§ ACTION ITEM
Which two things does the excerpted text about living your best life call finite?

I found other things too. Lessons, mostly.
Here’s a big one: you can’t start living your best life until you know what that looks like for you. And you won’t know that unless you get to know yourself well first. I mean really, really, LIKE FOR REAL know yourself. If your idea of the best life is (a) whatever social media tells you it is, or (b) having and doing everything under the sun that takes your fancy, you’re gonna run into trouble pretty quickly. The reality is that (a) and (b) are basically the same thing and you can’t have it. Sorry. Money is finite. Time is finite. We can’t have everything, and be everything, and do everything, all at the same time. We might be able to have and be and do anything from a very long (if not infinite) menu of options, but we have to make choices – and trade-offs. The more money, time, and effort we pour into one choice, the less we have to devote to others. The choices and the trade-offs shape our lives, for better or worse. To live your best life means to make choices that embody and create that life.

§ SUPPLIED RECORDS

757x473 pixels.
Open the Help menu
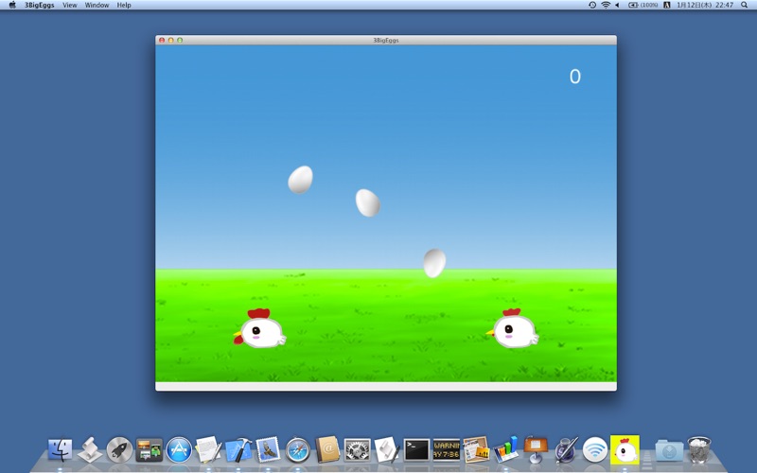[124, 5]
--
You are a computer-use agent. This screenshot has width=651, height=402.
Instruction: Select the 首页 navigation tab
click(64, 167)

§ SOLUTION FOR THIS EXERCISE
Money and time.